ASSIGNMENT → Output the lines from the one containing "Change the contact email" through the last line of the material below, exactly; please do not include pictures.

'''

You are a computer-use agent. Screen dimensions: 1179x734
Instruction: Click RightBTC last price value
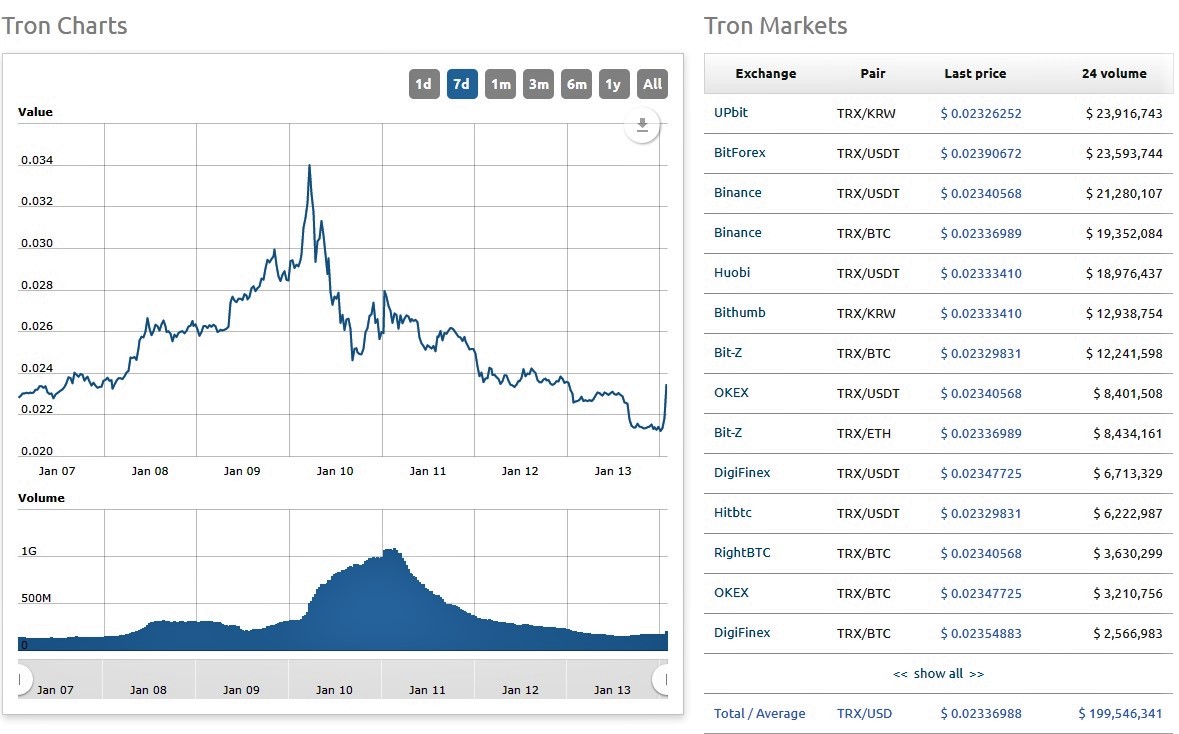[980, 553]
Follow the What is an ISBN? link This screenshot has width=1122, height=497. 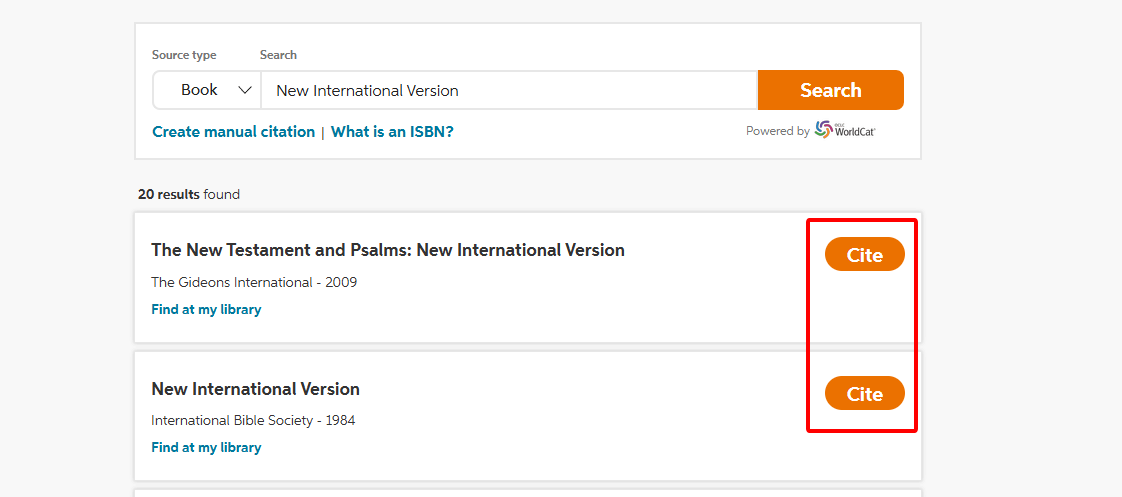point(392,132)
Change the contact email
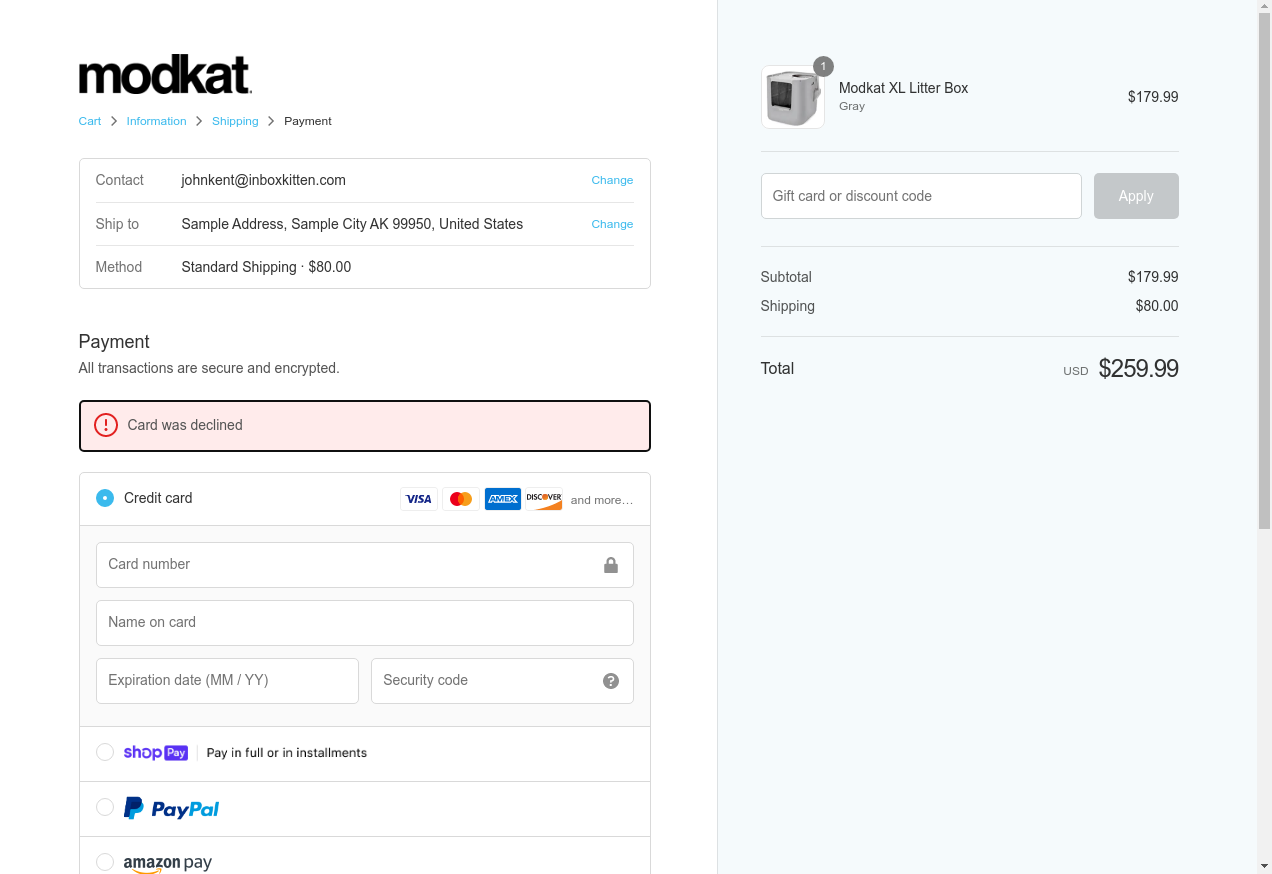Screen dimensions: 1272x874 (x=612, y=180)
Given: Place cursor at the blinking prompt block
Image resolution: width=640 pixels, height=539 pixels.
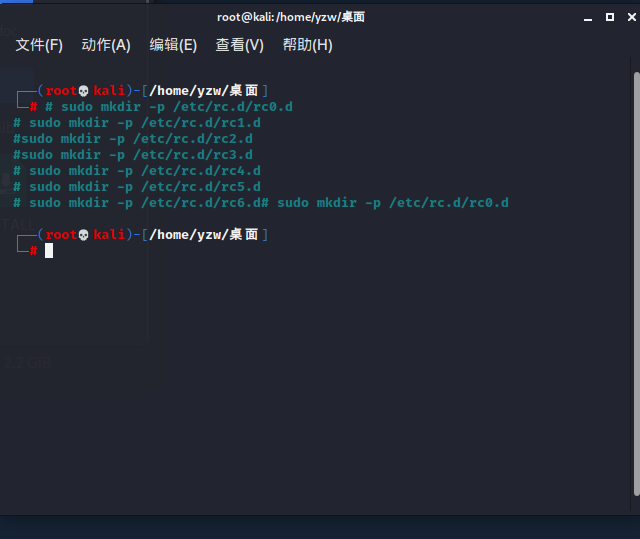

'''

WRITTEN SOLUTION →
Change the contact email
Screen dimensions: 1272x874 (x=612, y=180)
Given: Place cursor at the blinking prompt block
Image resolution: width=640 pixels, height=539 pixels.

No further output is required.